Required actions ->
1. In the valve adapter description, how does the spring stiffness of spring 88 compare with that of spring 66?
2. Continue the valve adapter description from the point where it stops.

-- start Selected excerpt --

A spring 88 biases the valve pin 82 toward a closed position against the strike plate 80. A spring stiffness of the spring 88 is less than a spring stiffness of the spring 66. This allows the biasing force of the spring 66 to overcome the biasing force from the spring 88 to move the valve pin 82 into an extended position. This allows a pneumatic valve contact surface 89 on a distal end of the valve pin 82 to be pressed into contact with a valve core pin 17 on the pneumatic valve 16. The spring 88 allows the valve pin 82 to have sufficient travel along the axis A to open the pneumatic valve 16 without applying too much force that the valve adapter 20 and the hose adapter 22 are not allowed to seal together properly.

A distal end of the valve connector body 78 includes a valve engagement surface 90 that is configured to engage the pneumatic valve 16. In the illustrated example, the valve engagement surface 90 defines internal threads that correspond to threads on an outer surface of the pneumatic valve 16. This interface between the valve adapter 20 and the pneumatic valve 16 allows to valve adapter 20 to remain on the pneumatic valve 16 during normal operation of the pneumatic device 10. Furthermore, an O-ring 91 can be located adjacent to the valve engagement surface 90 to improve a seal between the valve adapter 20 and the pneumatic valve 16.

Furthermore, as shown in FIGS. 11-12, a dust cap 100 can enclose the proximal end of the valve adapter 20 while the valve adapter 20 remains on the pneumatic device 10 during normal operation of the pneumatic device 10. One feature of the dust cap 100 is that it provides an additional barrier against dirt or debris entering the valve adapter internal passageway 76 and interfering with the valve pin 82.

The dust cap 100 includes a proximal portion 102 that surrounds and engages a recess 108 in the valve adapter 20 located at an intersection of the strike plate 80 and the valve connector body 78. The dust cap 100 includes a distal portion 104 that is located adjacent to and surrounds a distal end of the valve adapter 20. The proximal portion 102 and the distal portion 104 are connected by a connecting portion 106, such as a tether, to prevent the proximal portion 102 from separating from the valve adapter 20 during use of the pneumatic device 10.

Additionally, because a diameter of the distal portion 104 is much less than the proximal portion 102, the dust cap 100 is less likely to separate from the valve adapter 20.

-- end Selected excerpt --
-- start Supplied records --

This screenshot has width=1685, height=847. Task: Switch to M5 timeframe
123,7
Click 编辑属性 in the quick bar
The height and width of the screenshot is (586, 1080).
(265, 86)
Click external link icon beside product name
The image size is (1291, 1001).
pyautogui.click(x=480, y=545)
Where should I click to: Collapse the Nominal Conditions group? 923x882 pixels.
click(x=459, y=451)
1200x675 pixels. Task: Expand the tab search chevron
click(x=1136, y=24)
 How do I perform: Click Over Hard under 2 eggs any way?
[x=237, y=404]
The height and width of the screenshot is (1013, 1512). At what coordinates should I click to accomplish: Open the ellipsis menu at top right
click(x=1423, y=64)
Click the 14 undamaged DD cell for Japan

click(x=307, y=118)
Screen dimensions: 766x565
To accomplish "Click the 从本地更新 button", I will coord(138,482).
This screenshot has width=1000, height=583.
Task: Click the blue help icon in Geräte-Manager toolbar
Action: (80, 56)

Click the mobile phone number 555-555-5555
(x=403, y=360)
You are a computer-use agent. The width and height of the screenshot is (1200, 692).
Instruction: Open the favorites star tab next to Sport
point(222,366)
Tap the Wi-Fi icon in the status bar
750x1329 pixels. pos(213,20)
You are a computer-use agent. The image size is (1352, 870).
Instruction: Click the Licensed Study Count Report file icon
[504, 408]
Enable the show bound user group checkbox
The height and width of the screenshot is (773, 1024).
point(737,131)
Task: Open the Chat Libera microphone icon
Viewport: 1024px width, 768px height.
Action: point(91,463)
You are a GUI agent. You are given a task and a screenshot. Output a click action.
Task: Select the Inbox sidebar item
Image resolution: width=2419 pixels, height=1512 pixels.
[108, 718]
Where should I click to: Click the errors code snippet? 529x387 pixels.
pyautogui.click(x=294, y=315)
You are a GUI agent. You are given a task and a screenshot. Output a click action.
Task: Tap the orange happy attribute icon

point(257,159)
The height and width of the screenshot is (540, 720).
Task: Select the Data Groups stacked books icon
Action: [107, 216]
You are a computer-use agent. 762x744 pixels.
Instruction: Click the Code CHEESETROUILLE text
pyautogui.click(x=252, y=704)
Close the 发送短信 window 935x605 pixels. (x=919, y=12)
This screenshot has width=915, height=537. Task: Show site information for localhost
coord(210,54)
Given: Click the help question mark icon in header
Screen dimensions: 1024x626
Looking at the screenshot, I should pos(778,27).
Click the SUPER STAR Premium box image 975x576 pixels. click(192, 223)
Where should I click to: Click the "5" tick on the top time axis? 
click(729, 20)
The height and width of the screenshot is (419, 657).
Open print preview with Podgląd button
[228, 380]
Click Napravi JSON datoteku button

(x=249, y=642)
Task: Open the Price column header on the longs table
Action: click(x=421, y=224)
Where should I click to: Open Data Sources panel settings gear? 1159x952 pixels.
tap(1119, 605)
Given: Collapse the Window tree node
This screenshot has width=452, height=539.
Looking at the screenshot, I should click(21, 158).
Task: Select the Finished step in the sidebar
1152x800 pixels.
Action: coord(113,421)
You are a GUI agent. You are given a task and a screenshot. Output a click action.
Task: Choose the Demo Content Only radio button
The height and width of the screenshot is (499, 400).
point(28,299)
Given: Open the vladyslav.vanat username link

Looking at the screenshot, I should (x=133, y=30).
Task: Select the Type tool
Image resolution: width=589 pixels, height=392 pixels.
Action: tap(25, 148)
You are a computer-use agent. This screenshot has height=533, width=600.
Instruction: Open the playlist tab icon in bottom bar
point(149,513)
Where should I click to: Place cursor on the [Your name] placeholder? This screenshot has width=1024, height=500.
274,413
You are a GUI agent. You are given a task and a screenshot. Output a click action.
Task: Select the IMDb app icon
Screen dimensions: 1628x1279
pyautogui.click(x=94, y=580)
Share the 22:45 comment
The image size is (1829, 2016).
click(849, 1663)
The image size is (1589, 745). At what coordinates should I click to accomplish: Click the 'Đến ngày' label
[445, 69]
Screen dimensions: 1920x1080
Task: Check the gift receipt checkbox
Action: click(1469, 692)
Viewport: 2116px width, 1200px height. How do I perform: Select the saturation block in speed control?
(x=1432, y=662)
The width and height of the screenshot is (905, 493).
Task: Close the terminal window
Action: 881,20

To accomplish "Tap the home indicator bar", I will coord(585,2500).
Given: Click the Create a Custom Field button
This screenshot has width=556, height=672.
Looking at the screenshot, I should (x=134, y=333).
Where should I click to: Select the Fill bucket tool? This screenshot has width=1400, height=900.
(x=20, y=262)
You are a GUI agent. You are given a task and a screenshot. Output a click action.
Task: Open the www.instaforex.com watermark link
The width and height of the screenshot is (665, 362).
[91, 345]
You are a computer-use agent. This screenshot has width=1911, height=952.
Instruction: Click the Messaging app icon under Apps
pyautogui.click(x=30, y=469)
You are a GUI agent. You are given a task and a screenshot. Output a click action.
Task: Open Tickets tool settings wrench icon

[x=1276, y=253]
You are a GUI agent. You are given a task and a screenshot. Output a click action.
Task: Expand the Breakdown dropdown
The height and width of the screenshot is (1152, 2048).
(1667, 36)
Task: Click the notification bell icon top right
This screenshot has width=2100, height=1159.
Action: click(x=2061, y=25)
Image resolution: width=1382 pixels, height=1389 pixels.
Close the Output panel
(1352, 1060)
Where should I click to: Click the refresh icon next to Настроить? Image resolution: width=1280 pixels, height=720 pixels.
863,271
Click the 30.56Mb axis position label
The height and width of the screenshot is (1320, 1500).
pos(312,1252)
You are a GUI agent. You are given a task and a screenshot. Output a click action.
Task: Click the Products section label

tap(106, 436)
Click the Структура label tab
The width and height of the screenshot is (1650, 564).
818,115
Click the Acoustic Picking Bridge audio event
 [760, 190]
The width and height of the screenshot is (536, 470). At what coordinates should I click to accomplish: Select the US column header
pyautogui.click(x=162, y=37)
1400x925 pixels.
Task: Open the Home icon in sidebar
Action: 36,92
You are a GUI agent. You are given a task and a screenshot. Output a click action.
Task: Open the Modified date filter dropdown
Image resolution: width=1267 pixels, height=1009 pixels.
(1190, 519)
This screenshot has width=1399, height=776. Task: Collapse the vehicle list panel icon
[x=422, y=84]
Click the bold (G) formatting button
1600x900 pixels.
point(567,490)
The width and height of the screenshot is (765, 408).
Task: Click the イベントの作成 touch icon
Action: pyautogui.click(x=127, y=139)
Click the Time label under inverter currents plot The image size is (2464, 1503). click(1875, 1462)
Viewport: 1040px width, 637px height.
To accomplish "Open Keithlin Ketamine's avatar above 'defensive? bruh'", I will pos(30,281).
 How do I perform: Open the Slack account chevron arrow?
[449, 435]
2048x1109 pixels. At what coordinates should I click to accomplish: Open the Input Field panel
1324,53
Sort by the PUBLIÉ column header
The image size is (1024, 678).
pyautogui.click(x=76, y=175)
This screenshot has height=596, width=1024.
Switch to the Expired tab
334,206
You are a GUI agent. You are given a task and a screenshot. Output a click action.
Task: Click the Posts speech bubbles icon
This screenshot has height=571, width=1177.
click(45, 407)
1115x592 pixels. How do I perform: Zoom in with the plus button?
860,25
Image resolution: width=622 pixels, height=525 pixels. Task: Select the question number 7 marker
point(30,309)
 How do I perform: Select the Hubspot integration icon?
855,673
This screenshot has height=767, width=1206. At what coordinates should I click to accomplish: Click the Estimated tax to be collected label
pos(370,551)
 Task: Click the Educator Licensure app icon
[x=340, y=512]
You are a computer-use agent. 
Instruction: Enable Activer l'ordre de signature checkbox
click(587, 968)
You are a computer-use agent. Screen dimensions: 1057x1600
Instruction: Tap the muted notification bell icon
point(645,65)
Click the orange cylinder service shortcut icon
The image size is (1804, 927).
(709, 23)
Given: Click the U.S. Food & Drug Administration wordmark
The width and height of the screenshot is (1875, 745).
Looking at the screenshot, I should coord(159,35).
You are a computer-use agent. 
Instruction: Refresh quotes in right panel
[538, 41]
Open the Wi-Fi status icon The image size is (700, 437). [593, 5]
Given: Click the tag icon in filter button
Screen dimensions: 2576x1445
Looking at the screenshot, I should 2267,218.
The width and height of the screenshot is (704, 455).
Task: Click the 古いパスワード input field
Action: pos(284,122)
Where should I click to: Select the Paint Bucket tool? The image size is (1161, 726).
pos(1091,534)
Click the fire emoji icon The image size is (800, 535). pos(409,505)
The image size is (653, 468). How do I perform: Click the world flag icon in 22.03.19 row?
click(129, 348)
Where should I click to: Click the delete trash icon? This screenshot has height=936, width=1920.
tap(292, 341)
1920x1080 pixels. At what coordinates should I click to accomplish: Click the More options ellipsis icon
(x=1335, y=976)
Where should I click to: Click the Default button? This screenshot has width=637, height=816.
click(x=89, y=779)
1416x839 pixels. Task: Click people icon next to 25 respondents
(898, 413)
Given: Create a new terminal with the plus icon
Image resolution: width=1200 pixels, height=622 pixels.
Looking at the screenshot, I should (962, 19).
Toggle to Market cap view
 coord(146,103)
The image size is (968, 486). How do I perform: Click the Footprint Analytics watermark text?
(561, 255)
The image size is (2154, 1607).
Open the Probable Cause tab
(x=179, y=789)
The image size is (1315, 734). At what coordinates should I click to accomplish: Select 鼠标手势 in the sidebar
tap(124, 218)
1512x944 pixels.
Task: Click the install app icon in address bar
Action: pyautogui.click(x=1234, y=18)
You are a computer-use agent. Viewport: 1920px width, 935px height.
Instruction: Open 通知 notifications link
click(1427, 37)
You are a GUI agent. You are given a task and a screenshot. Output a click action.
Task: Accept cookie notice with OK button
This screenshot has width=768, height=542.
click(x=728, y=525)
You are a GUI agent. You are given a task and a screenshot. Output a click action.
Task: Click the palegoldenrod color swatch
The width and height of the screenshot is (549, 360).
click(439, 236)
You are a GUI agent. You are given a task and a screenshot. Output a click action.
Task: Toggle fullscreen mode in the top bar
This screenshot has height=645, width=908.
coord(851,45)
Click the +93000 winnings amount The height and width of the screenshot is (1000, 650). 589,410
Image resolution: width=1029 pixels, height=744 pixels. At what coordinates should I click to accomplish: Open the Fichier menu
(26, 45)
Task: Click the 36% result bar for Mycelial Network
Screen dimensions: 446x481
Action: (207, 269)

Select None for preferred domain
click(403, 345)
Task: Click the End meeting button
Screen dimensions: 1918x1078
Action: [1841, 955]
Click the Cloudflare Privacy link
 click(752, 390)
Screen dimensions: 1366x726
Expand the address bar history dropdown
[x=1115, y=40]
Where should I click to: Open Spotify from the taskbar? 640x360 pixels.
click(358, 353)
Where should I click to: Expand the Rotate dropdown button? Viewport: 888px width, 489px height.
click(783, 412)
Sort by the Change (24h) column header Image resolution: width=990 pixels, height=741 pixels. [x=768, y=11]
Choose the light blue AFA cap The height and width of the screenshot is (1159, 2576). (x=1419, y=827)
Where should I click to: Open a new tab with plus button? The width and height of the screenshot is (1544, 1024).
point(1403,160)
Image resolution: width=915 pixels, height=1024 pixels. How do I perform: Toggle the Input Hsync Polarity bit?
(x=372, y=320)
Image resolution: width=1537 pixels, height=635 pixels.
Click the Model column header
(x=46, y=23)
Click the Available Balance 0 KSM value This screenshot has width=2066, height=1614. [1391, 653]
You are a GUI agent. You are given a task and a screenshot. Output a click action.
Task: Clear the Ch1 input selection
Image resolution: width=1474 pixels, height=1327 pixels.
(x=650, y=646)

-- end Supplied records --

Results ->
1. The stiffness of spring 88 is less than the stiffness of spring 66.

2.
FIG. 13 illustrates an example method 200 of operating the connector assembly 18. The method 200 begins at block 202. At block 202 (“Attach Valve Adapter”), the valve adapter 20 is attached the pneumatic valve 16 on the pneumatic device 10. In one example, the valve adapter 20 is attached to the pneumatic valve 16 by threading the valve adapter 20 onto the pneumatic valve 16 by engaging the valve engagement surface 90 on the valve adapter 20 with the pneumatic valve 16. The threaded surface on the pneumatic valve 16 can correspond to one of a Schrader valve or a Presta valve. Once the valve adapter 20 is attached to the pneumatic valve 16, the method 200 proceeds to block 204.

At block 204 (“Attach Hose Adapter”), the hose adapter 22 is attached to the hose 26. In one example, the hose adapter 22 is attached to the hose 26 through the valve fitting 24 attached to the distal end of the hose 26. In one example, the valve fitting 24 includes an engagement surface that corresponds to the type of pneumatic valve 16 on the pneumatic device 10. However, because the valve adapter 20 and the hose adapter 22 form an intermediate connection, the valve fitting 24 on the hose 26 can include an engagement surface configured to mate with a dissimilar type of pneumatic valve 16.

One feature of this configuration is that a single hose adapter 22 can be used interchangeably with valve adapters 20 that are connected to dissimilar types of pneumatic valves 16. This prevents an operator from needing to change between hose adapters 22 when engaging the valve adapters 20 on different types of pneumatic valves 16. Furthermore, the order of attaching the hose adapter 22 relative to the hose 26 and the valve adapter 20 relative to the pneumatic valve 16 disclosed above in the method 200 can occur in an opposite order. Once both the valve adapter 20 and the hose adapter 22 are attached relative to the pneumatic valve 16 and the hose 26, respectively, the method 200 proceeds to block 206.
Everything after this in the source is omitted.